◆ DATA RECORDS:
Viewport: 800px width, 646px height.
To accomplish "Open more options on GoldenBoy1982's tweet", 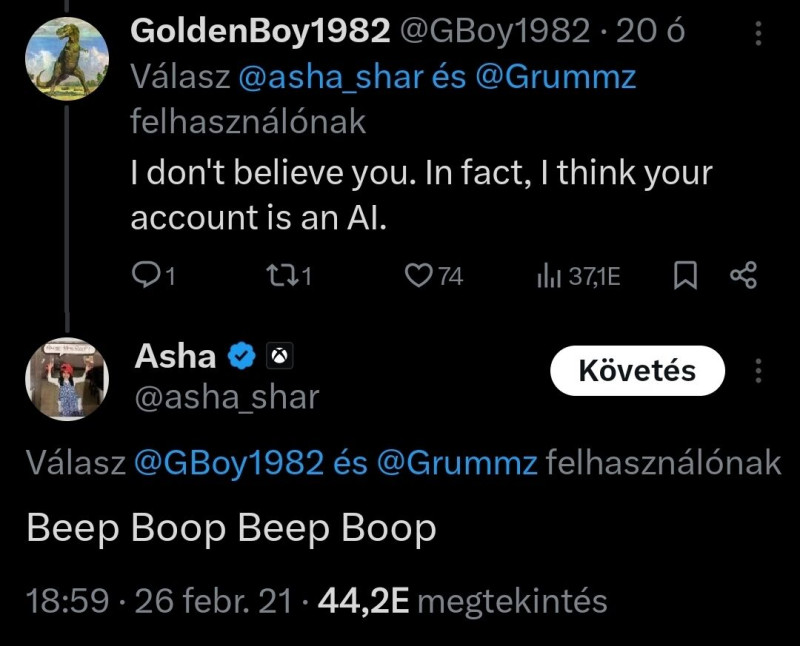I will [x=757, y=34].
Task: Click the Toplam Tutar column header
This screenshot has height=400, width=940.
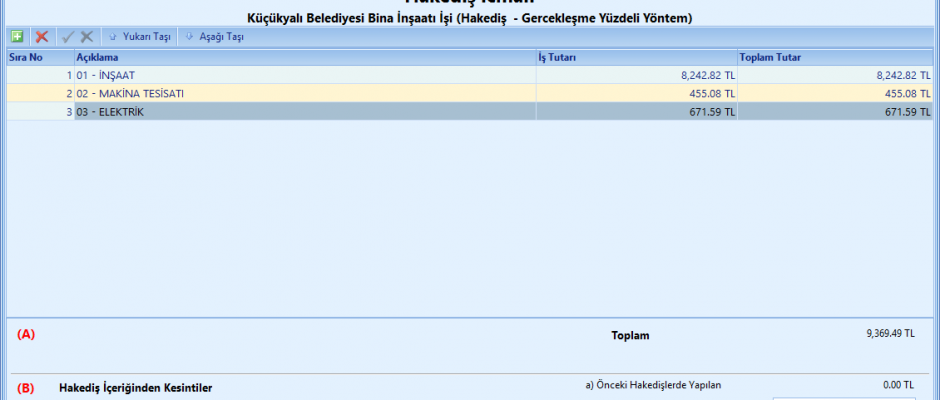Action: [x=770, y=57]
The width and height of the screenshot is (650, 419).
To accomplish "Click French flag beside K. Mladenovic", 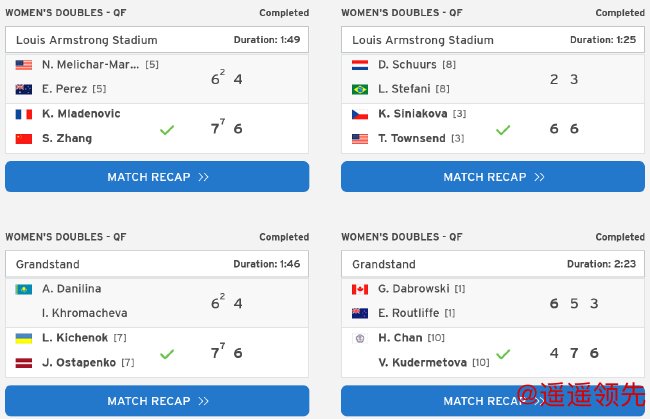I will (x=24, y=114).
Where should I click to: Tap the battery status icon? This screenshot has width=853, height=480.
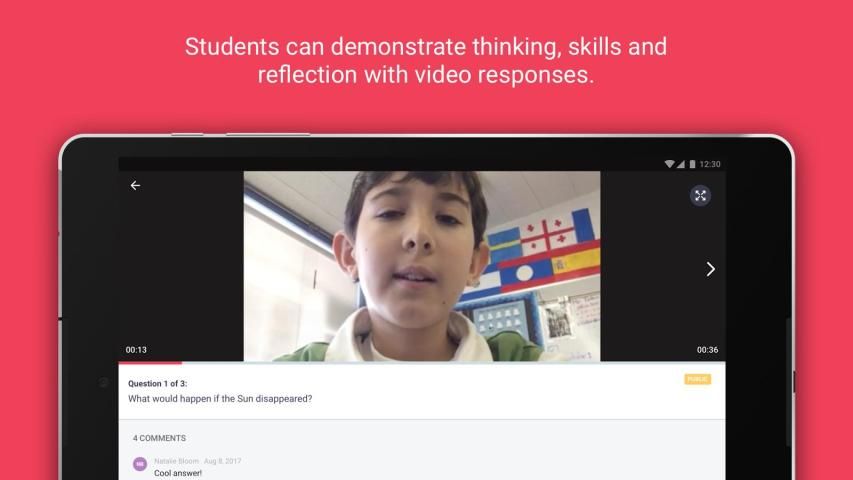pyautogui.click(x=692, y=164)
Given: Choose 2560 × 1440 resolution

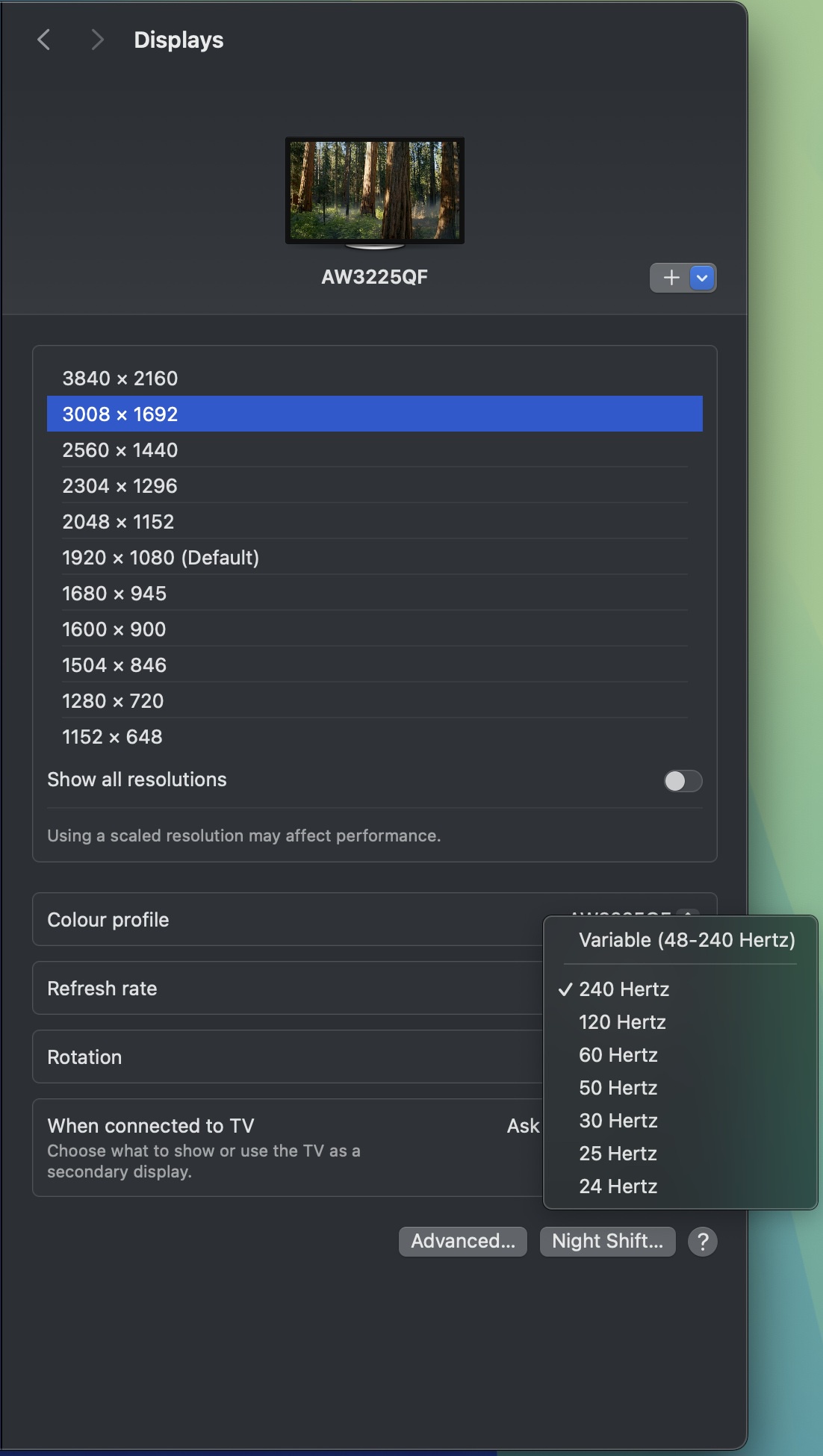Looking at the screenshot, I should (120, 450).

◆ WHAT THE EXERCISE ASKS: Please transcribe the entries word for word, starting with the line that contains "Where should I" and continuing through the end of the entries, both ends included, and leave the pictures out.

◆ RESPONSE TO THE TASK:
Where should I click to: Tap the battery status icon? This screenshot has width=853, height=480.
pyautogui.click(x=692, y=164)
Given: Choose 2560 × 1440 resolution

Looking at the screenshot, I should (120, 450).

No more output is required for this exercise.